Seer 2.0.0

chrisw · Post by **chrisw** » Sat May 01, 2021 2:42 pm

connor_mcmonigle wrote: ↑Fri Apr 30, 2021 5:13 pm
chrisw wrote: ↑Fri Apr 30, 2021 1:33 pm
connor_mcmonigle wrote: ↑Thu Apr 29, 2021 10:50 pm I've released a new minor version of Seer which hopefully resolves the cyclical TM issues people were experiencing: https://github.com/connormcmonigle/seer ... tag/v2.0.1. More information can be found in the release description. Sorry testers.

The TM problems seemed to only affect Windows which explains why I didn't experience any issues in my testing. Guenther has confirmed that Seer no longer loses on time in his limited testing.

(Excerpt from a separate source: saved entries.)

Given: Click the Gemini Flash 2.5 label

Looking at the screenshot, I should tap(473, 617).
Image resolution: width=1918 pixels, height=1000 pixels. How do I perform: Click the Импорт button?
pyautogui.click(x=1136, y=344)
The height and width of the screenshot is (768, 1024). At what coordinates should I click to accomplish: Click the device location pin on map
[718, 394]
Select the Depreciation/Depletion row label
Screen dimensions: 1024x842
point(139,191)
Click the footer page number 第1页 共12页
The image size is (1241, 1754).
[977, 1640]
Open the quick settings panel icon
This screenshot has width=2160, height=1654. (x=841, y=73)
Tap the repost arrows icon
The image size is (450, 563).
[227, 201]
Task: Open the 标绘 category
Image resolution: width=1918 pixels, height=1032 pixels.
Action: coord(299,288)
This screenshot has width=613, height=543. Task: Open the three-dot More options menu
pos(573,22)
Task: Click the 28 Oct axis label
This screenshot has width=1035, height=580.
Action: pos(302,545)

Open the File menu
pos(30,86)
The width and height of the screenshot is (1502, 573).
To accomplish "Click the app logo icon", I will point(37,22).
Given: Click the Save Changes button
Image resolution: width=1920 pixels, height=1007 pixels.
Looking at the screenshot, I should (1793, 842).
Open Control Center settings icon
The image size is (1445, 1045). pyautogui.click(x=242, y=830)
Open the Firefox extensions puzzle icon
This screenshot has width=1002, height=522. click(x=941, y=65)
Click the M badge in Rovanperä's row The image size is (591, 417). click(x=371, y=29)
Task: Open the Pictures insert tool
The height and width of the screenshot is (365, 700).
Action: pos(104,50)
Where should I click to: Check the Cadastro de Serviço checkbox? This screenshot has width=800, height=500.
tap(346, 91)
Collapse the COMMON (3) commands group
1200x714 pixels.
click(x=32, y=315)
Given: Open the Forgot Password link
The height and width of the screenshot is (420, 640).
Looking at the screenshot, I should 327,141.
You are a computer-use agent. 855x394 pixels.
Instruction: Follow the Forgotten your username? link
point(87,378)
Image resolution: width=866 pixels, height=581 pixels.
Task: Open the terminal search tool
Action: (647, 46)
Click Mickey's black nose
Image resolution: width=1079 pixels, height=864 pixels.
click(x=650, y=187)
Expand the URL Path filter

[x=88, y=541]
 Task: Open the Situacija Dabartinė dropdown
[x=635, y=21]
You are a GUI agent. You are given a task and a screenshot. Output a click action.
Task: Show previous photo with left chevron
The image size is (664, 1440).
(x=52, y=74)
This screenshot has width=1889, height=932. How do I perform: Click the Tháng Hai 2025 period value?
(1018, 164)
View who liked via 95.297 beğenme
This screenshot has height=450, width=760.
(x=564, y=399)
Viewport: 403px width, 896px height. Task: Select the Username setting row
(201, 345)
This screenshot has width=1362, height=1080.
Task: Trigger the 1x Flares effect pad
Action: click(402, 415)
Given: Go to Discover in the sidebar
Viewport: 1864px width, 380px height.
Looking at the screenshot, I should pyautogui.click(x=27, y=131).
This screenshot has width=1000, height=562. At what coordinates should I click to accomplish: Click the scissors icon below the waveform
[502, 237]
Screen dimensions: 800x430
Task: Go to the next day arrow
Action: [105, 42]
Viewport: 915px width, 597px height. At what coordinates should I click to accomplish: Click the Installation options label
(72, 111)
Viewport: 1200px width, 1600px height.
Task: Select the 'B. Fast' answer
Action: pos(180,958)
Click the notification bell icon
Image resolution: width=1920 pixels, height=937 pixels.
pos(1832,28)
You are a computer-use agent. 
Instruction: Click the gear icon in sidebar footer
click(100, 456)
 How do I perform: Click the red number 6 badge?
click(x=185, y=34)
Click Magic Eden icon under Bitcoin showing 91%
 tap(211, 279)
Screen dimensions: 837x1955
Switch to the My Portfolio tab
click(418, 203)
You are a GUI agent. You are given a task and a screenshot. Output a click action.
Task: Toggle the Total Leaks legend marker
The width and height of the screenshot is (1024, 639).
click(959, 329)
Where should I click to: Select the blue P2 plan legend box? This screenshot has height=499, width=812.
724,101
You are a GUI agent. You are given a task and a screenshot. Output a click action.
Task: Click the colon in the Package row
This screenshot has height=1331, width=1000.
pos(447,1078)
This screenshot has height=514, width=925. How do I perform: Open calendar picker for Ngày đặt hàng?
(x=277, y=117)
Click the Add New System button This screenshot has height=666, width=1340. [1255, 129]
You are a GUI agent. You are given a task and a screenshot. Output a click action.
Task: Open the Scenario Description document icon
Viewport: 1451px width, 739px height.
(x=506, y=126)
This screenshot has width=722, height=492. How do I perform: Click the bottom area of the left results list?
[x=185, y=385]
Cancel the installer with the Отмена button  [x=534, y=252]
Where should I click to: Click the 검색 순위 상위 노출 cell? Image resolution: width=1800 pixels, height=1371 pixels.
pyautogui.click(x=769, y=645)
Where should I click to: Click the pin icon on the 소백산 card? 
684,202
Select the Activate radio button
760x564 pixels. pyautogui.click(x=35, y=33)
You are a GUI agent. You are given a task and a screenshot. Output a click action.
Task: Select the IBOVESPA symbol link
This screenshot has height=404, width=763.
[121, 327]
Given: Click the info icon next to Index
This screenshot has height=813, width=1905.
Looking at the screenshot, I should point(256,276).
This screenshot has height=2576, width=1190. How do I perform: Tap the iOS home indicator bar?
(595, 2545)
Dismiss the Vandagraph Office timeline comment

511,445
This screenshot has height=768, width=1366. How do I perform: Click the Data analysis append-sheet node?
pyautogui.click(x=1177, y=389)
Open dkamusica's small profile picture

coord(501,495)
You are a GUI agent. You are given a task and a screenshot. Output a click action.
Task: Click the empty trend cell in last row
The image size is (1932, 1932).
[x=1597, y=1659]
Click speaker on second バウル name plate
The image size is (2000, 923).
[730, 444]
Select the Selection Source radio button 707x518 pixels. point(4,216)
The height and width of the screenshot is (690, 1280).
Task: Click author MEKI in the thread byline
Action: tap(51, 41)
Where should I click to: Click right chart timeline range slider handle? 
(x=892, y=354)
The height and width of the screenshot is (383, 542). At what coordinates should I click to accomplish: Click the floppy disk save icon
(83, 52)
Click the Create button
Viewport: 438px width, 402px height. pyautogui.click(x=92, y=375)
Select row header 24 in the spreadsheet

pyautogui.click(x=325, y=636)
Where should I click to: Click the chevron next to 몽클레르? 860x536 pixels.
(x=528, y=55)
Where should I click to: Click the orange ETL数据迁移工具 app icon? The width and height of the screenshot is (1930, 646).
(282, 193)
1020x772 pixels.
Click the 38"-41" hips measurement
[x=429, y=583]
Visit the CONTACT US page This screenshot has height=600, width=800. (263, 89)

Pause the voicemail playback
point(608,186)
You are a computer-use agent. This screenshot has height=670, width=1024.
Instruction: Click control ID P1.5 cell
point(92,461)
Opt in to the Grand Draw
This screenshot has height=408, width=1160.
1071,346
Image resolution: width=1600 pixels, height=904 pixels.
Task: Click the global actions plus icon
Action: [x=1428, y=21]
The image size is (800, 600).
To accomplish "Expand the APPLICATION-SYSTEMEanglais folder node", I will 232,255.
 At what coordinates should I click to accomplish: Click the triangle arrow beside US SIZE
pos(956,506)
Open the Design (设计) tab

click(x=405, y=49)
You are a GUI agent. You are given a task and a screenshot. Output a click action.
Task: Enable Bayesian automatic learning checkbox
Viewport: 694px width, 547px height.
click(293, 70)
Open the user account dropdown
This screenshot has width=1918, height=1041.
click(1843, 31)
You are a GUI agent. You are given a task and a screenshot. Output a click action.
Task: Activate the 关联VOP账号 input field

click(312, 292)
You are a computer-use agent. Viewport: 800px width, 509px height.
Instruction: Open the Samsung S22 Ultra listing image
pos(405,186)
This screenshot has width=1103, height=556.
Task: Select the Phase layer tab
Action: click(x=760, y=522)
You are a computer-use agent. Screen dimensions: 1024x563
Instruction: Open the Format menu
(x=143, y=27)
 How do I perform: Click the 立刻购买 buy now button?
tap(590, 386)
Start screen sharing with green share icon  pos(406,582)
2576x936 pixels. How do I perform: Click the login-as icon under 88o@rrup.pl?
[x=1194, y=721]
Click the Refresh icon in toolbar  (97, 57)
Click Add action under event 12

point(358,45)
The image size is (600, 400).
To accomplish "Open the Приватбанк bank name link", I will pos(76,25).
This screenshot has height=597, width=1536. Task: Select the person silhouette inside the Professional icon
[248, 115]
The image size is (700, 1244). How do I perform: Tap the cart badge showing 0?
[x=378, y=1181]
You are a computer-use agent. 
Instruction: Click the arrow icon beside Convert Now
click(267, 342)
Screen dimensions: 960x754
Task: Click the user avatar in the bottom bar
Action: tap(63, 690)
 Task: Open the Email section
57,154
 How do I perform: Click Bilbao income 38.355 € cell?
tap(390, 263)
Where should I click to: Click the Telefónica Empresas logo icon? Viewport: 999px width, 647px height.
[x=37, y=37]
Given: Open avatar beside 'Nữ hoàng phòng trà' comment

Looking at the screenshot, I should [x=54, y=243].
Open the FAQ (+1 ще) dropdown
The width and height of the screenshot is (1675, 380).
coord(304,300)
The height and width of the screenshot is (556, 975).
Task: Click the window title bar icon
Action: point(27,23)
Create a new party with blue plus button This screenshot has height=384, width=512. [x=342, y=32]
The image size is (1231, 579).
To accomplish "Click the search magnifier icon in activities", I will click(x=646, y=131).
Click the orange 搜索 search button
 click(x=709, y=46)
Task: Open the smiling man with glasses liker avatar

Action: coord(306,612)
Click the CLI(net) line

chrisw wrote: ↑Wed Apr 28, 2021 11:16 am Cutechess, 40/10 games. Note timing problems and plenty of "illegal move" terminations when Seer2 actually winning (I assume because of time problems). I had to delete many PGNs because of talkchess post limits, the one's deleted came from the middle part of the run. Final part of run will contain 40+ unterminated games because of my interrupting CuteChess.

...
Can you confirm that the TM issues are now resolved? Thanks in advance.
500 40/10 games without timing issues says it's fixed.

First impressions from a quick look at the games, Seer2 very aggressive style, possibly a little premature, eg it likes king attacks (a lot), but launches them a little too quickly, maybe, often giving material or a pawn. Sometimes this works and sometimes not.

To delve a little deeper, I set up game in 15 and watched. First game shows immediately the king side "attack" tendency. At first I thought this was premature, not yet developed, white would get the centre etc. In fact at one point it turned into something looking quite dangerous, but defences were adequate. Very coffee-house style, which is really nice. Maybe that comes from the training set? Humans on LiChess?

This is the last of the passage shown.